- ABOUT THIS TASK: A faithful copy of the whole listing is required, with nothing left out.

'''

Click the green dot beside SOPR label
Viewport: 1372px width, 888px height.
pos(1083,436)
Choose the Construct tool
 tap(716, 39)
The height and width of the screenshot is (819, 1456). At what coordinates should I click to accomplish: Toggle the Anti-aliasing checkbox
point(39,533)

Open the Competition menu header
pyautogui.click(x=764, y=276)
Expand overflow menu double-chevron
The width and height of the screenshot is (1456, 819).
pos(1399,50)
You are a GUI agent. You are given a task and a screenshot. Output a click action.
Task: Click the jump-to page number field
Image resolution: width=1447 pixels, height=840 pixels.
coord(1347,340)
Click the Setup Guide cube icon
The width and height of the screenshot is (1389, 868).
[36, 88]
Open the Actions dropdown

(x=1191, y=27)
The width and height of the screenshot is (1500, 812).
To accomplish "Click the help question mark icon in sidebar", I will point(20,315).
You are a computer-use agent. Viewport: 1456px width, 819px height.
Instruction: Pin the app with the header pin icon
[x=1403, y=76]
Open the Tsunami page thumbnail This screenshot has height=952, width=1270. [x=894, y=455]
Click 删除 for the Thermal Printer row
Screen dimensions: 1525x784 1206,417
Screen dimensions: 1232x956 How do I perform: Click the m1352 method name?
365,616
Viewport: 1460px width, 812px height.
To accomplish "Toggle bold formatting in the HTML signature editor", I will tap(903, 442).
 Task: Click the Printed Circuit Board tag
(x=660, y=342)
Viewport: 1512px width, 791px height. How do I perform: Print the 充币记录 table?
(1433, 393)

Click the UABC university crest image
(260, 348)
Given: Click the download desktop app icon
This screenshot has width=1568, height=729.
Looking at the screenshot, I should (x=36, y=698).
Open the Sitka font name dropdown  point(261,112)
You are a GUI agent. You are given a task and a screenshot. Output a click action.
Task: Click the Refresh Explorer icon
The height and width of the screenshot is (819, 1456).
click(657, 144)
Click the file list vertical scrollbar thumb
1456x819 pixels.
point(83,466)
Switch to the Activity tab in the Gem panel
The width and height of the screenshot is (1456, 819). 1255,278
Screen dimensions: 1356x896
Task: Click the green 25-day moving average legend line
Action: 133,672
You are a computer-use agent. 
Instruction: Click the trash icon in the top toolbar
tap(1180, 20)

'''

- WRITTEN RESPONSE:
Click the green dot beside SOPR label
Viewport: 1372px width, 888px height.
pos(1083,436)
Choose the Construct tool
 tap(716, 39)
The height and width of the screenshot is (819, 1456). At what coordinates should I click to accomplish: Toggle the Anti-aliasing checkbox
point(39,533)

Open the Competition menu header
pyautogui.click(x=764, y=276)
Expand overflow menu double-chevron
The width and height of the screenshot is (1456, 819).
pos(1399,50)
You are a GUI agent. You are given a task and a screenshot. Output a click action.
Task: Click the jump-to page number field
Image resolution: width=1447 pixels, height=840 pixels.
coord(1347,340)
Click the Setup Guide cube icon
The width and height of the screenshot is (1389, 868).
[36, 88]
Open the Actions dropdown

(x=1191, y=27)
The width and height of the screenshot is (1500, 812).
To accomplish "Click the help question mark icon in sidebar", I will point(20,315).
You are a computer-use agent. Viewport: 1456px width, 819px height.
Instruction: Pin the app with the header pin icon
[x=1403, y=76]
Open the Tsunami page thumbnail This screenshot has height=952, width=1270. [x=894, y=455]
Click 删除 for the Thermal Printer row
Screen dimensions: 1525x784 1206,417
Screen dimensions: 1232x956 How do I perform: Click the m1352 method name?
365,616
Viewport: 1460px width, 812px height.
To accomplish "Toggle bold formatting in the HTML signature editor", I will tap(903, 442).
 Task: Click the Printed Circuit Board tag
(x=660, y=342)
Viewport: 1512px width, 791px height. How do I perform: Print the 充币记录 table?
(1433, 393)

Click the UABC university crest image
(260, 348)
Given: Click the download desktop app icon
This screenshot has width=1568, height=729.
Looking at the screenshot, I should (x=36, y=698).
Open the Sitka font name dropdown  point(261,112)
You are a GUI agent. You are given a task and a screenshot. Output a click action.
Task: Click the Refresh Explorer icon
The height and width of the screenshot is (819, 1456).
click(657, 144)
Click the file list vertical scrollbar thumb
1456x819 pixels.
point(83,466)
Switch to the Activity tab in the Gem panel
The width and height of the screenshot is (1456, 819). 1255,278
Screen dimensions: 1356x896
Task: Click the green 25-day moving average legend line
Action: 133,672
You are a computer-use agent. 
Instruction: Click the trash icon in the top toolbar
tap(1180, 20)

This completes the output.